◆ **Work instructions**
Rewrite all of the records, substituting "Where do I tap to" for each occurrence of "Where should I click to" and leaving every other part unchanged.
[START OF Entries shown]
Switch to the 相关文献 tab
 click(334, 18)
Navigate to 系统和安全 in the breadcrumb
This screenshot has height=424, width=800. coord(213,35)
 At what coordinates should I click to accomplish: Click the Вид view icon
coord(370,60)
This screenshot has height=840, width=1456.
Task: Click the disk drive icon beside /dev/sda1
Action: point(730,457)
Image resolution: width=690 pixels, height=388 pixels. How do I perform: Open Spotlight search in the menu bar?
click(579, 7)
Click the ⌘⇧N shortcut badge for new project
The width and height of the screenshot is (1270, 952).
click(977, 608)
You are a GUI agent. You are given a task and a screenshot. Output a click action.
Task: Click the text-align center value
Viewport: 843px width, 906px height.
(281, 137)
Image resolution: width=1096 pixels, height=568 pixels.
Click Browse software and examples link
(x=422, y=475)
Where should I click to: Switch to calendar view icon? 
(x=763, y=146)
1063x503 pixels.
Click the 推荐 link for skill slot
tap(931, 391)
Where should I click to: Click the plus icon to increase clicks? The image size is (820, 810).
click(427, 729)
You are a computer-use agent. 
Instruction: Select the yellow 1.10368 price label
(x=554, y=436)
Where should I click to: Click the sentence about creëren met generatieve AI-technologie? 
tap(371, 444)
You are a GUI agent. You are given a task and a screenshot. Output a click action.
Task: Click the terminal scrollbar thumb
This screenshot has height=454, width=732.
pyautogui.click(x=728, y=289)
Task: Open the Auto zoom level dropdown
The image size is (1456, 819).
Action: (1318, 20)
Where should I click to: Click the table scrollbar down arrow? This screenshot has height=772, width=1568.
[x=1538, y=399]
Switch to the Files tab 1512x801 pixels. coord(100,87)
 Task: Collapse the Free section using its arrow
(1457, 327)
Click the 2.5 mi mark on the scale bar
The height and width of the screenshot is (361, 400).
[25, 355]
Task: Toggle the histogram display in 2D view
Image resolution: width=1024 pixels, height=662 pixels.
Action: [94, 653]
[END OF Entries shown]
◆ **Answer below**
Switch to the 相关文献 tab
 click(334, 18)
Navigate to 系统和安全 in the breadcrumb
This screenshot has height=424, width=800. coord(213,35)
 At what coordinates should I click to accomplish: Click the Вид view icon
coord(370,60)
This screenshot has height=840, width=1456.
Task: Click the disk drive icon beside /dev/sda1
Action: point(730,457)
Image resolution: width=690 pixels, height=388 pixels. How do I perform: Open Spotlight search in the menu bar?
click(579, 7)
Click the ⌘⇧N shortcut badge for new project
The width and height of the screenshot is (1270, 952).
click(977, 608)
You are a GUI agent. You are given a task and a screenshot. Output a click action.
Task: Click the text-align center value
Viewport: 843px width, 906px height.
(281, 137)
Image resolution: width=1096 pixels, height=568 pixels.
Click Browse software and examples link
(x=422, y=475)
Where do I tap to: Switch to calendar view icon? 
(x=763, y=146)
1063x503 pixels.
Click the 推荐 link for skill slot
tap(931, 391)
Where do I tap to: Click the plus icon to increase clicks? The image size is (820, 810).
click(427, 729)
You are a computer-use agent. 
Instruction: Select the yellow 1.10368 price label
(x=554, y=436)
Where do I tap to: Click the sentence about creëren met generatieve AI-technologie? 
tap(371, 444)
You are a GUI agent. You are given a task and a screenshot. Output a click action.
Task: Click the terminal scrollbar thumb
This screenshot has height=454, width=732.
pyautogui.click(x=728, y=289)
Task: Open the Auto zoom level dropdown
The image size is (1456, 819).
Action: (1318, 20)
Where do I tap to: Click the table scrollbar down arrow? This screenshot has height=772, width=1568.
[x=1538, y=399]
Switch to the Files tab 1512x801 pixels. coord(100,87)
 Task: Collapse the Free section using its arrow
(1457, 327)
Click the 2.5 mi mark on the scale bar
The height and width of the screenshot is (361, 400).
[25, 355]
Task: Toggle the histogram display in 2D view
Image resolution: width=1024 pixels, height=662 pixels.
Action: [94, 653]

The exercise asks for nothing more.